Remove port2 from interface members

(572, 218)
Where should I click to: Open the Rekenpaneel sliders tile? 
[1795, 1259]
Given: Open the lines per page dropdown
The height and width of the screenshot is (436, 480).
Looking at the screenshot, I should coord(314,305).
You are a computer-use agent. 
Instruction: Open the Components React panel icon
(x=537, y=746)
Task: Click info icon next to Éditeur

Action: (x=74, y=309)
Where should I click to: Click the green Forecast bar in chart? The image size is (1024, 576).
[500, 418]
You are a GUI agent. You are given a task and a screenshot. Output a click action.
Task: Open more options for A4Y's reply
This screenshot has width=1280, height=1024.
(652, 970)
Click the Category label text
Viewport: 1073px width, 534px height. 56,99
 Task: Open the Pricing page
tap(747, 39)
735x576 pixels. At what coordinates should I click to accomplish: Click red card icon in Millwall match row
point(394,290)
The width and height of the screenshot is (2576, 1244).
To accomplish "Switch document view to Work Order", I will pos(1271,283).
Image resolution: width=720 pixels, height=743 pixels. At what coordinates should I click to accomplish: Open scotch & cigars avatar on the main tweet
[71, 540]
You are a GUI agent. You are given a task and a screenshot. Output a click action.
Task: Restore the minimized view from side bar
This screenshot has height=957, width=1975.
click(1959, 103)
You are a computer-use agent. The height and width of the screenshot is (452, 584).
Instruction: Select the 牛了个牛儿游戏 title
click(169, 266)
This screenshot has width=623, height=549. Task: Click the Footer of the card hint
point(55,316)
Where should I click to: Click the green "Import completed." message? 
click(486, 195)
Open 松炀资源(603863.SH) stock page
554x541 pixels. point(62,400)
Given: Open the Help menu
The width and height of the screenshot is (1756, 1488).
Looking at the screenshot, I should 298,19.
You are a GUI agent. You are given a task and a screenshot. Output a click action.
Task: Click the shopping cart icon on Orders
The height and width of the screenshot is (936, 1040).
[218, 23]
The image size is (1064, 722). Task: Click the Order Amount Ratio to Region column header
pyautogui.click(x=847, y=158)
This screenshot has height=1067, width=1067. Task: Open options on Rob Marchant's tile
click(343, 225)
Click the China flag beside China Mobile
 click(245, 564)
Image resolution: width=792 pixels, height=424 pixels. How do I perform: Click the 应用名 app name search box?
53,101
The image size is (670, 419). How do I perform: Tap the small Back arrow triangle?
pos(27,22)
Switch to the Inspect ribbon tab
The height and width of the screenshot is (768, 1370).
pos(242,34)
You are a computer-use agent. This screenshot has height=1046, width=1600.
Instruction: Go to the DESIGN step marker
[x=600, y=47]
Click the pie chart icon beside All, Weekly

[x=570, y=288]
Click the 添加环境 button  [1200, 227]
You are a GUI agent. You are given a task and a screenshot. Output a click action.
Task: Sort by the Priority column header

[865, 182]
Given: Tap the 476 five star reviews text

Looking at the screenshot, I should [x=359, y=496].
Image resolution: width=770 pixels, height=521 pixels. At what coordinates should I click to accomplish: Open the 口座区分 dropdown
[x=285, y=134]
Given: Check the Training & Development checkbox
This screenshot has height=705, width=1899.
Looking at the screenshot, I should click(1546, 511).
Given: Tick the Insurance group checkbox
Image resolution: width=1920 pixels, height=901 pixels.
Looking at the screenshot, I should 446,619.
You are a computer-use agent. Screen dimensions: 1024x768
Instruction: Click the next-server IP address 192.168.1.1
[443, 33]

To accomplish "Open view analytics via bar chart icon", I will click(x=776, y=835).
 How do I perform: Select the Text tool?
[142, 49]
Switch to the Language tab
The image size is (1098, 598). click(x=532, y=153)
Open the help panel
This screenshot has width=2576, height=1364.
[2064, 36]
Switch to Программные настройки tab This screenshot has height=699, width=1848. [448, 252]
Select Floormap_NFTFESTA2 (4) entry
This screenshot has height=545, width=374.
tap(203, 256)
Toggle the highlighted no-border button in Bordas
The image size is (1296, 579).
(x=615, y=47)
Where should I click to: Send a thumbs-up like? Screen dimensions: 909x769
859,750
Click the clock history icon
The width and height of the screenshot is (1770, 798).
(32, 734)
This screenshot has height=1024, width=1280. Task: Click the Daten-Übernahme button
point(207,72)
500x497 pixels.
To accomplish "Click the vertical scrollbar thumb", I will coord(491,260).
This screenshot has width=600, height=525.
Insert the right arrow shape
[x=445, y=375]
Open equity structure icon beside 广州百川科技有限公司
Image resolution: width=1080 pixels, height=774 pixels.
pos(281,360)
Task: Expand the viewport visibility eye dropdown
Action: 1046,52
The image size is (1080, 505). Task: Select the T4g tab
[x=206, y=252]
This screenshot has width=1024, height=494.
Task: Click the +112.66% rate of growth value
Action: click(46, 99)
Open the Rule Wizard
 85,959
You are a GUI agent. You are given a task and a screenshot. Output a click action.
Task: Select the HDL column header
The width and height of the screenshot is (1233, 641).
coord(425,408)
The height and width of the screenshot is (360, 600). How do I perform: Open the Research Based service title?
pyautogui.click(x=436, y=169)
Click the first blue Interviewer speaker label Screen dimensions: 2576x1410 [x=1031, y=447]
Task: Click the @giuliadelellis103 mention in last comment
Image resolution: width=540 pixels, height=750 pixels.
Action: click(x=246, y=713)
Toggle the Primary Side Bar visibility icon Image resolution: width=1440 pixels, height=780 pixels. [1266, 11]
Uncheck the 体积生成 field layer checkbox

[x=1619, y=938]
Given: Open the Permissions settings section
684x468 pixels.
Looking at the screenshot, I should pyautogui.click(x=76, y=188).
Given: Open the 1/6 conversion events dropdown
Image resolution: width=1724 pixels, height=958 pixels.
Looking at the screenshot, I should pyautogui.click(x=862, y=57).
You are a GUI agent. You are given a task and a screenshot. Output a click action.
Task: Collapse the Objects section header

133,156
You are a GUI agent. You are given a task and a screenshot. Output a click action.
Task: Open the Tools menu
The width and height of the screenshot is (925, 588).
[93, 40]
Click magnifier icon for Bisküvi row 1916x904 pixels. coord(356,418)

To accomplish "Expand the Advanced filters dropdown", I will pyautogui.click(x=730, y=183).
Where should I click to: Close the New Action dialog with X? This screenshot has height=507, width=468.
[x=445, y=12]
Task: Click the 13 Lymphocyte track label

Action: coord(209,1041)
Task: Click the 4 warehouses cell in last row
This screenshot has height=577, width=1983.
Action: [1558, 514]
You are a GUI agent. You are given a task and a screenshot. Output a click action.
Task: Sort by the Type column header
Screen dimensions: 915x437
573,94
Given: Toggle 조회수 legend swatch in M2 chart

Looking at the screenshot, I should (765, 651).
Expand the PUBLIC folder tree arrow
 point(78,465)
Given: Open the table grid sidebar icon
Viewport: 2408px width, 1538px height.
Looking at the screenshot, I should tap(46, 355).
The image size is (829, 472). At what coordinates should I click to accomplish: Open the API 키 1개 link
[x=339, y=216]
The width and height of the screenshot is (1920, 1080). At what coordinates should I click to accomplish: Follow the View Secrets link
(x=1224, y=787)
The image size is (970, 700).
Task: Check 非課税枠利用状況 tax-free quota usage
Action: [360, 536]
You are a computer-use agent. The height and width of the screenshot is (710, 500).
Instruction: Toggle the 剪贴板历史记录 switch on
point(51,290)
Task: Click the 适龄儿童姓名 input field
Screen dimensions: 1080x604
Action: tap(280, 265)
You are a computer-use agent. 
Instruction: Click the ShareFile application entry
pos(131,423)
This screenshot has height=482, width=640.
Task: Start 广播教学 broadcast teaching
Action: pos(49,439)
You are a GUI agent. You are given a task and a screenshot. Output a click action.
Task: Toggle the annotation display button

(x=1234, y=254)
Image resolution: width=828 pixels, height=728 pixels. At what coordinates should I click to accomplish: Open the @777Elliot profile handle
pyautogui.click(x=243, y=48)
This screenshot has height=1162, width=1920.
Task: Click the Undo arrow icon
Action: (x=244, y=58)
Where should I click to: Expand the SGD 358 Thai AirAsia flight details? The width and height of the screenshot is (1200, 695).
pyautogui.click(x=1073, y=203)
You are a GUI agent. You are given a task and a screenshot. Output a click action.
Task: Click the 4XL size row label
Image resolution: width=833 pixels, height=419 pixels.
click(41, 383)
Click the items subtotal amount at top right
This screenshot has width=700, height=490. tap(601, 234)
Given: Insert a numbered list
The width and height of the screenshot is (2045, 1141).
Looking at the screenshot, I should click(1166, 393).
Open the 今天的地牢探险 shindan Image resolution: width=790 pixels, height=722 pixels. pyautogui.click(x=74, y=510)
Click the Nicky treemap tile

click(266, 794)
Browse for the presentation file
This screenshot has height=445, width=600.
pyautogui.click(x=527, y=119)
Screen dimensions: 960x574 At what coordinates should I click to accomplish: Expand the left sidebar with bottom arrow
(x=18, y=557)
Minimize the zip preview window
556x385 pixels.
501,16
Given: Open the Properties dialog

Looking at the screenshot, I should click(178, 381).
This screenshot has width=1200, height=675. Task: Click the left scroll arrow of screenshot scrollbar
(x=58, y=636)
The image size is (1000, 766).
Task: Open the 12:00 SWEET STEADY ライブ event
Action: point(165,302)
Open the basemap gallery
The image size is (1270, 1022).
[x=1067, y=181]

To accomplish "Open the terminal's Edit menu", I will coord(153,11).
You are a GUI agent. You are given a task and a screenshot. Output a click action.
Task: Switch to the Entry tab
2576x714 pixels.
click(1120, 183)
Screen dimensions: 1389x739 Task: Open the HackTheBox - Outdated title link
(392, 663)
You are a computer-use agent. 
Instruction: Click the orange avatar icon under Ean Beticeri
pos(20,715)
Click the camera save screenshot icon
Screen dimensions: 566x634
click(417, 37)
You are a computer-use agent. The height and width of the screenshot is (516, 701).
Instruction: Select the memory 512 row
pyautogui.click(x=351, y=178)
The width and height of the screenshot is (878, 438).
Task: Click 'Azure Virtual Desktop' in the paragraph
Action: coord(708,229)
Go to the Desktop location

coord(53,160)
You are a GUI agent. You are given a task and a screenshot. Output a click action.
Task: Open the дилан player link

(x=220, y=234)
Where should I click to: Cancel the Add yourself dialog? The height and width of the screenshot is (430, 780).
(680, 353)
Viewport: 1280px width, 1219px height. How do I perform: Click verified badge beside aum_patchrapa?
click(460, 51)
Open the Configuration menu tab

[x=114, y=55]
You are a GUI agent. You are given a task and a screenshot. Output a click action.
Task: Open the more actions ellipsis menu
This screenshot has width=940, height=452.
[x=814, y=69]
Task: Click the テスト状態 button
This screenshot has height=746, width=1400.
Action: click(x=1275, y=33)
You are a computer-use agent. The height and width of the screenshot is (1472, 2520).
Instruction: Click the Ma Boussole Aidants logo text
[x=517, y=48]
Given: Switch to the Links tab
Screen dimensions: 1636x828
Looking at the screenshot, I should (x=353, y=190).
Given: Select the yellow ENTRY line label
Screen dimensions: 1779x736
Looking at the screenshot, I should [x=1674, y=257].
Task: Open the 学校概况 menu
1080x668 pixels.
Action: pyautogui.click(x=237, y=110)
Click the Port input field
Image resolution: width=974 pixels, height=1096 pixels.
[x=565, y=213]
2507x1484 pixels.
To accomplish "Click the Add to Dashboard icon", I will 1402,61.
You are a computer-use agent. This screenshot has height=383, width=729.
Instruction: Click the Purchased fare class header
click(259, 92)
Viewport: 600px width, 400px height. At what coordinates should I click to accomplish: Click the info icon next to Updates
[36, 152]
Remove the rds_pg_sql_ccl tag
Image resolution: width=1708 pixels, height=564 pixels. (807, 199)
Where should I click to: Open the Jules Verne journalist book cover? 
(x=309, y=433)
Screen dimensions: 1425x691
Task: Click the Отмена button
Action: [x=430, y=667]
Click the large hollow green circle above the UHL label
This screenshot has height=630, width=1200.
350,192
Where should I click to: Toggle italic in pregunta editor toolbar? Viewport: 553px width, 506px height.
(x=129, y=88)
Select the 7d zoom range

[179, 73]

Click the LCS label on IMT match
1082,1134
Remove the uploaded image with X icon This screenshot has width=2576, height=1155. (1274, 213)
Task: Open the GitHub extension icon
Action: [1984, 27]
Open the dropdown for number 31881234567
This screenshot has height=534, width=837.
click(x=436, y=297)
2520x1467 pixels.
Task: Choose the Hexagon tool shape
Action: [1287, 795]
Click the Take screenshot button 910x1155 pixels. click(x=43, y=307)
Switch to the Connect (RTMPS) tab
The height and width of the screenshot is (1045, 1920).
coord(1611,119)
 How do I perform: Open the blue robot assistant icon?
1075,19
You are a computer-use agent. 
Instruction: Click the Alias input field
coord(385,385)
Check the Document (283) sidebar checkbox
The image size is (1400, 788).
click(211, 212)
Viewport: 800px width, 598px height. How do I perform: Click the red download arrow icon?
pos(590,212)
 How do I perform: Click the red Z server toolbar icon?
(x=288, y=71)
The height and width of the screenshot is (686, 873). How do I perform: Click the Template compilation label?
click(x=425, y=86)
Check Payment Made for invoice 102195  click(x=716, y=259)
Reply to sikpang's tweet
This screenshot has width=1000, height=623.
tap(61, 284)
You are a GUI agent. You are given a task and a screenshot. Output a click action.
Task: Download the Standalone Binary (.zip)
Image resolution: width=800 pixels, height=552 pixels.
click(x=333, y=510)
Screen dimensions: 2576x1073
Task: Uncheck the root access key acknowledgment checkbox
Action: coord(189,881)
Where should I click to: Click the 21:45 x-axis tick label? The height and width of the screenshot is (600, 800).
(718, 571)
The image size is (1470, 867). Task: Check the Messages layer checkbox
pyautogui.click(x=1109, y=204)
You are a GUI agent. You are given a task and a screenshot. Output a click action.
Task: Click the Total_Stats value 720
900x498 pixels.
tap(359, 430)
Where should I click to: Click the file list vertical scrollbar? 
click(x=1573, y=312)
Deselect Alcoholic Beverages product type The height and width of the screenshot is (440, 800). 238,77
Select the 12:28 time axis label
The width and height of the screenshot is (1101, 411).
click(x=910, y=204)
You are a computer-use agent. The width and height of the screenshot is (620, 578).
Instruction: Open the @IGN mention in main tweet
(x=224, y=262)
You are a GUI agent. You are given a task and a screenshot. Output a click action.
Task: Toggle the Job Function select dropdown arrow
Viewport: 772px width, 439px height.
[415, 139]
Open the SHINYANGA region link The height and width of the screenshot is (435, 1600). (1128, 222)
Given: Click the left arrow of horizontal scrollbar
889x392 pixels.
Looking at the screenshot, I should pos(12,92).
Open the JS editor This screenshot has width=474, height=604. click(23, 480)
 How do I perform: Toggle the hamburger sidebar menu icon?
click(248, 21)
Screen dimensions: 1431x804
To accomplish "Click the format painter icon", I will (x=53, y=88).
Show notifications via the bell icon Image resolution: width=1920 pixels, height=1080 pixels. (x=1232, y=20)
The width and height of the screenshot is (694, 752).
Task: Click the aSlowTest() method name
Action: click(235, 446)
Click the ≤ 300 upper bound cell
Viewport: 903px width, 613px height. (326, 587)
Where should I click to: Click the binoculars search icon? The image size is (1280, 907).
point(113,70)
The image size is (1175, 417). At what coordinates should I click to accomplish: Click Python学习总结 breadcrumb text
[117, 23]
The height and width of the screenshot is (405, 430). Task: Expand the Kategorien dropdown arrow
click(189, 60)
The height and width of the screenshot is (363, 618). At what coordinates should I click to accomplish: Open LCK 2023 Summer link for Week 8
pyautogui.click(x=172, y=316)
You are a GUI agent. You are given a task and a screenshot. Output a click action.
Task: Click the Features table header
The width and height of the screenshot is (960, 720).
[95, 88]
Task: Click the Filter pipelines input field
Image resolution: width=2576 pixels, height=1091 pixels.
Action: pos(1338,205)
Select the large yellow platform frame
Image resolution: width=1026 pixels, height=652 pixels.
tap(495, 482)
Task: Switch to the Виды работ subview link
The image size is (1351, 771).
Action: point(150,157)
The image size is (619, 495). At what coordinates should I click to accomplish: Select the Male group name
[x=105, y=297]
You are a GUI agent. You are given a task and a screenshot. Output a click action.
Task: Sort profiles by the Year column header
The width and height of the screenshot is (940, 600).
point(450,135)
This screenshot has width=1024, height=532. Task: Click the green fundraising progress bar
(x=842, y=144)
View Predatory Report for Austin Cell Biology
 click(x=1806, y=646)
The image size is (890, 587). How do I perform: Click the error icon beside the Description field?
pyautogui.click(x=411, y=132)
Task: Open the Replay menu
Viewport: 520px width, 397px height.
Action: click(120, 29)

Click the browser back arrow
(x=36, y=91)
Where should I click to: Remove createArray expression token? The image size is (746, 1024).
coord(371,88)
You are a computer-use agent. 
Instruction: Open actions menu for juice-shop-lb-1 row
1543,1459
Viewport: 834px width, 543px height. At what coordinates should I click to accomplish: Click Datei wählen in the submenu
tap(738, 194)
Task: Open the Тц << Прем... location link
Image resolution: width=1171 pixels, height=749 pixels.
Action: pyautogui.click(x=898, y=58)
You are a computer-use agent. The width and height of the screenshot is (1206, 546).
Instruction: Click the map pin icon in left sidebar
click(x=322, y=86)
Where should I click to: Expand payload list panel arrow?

#### [Aim]
Please copy the rows above exactly as they appear, from the first row through the line that contains "Looking at the screenshot, I should coord(314,305).".

#### [Solution]
Remove port2 from interface members

(572, 218)
Where should I click to: Open the Rekenpaneel sliders tile? 
[1795, 1259]
Given: Open the lines per page dropdown
The height and width of the screenshot is (436, 480).
Looking at the screenshot, I should coord(314,305).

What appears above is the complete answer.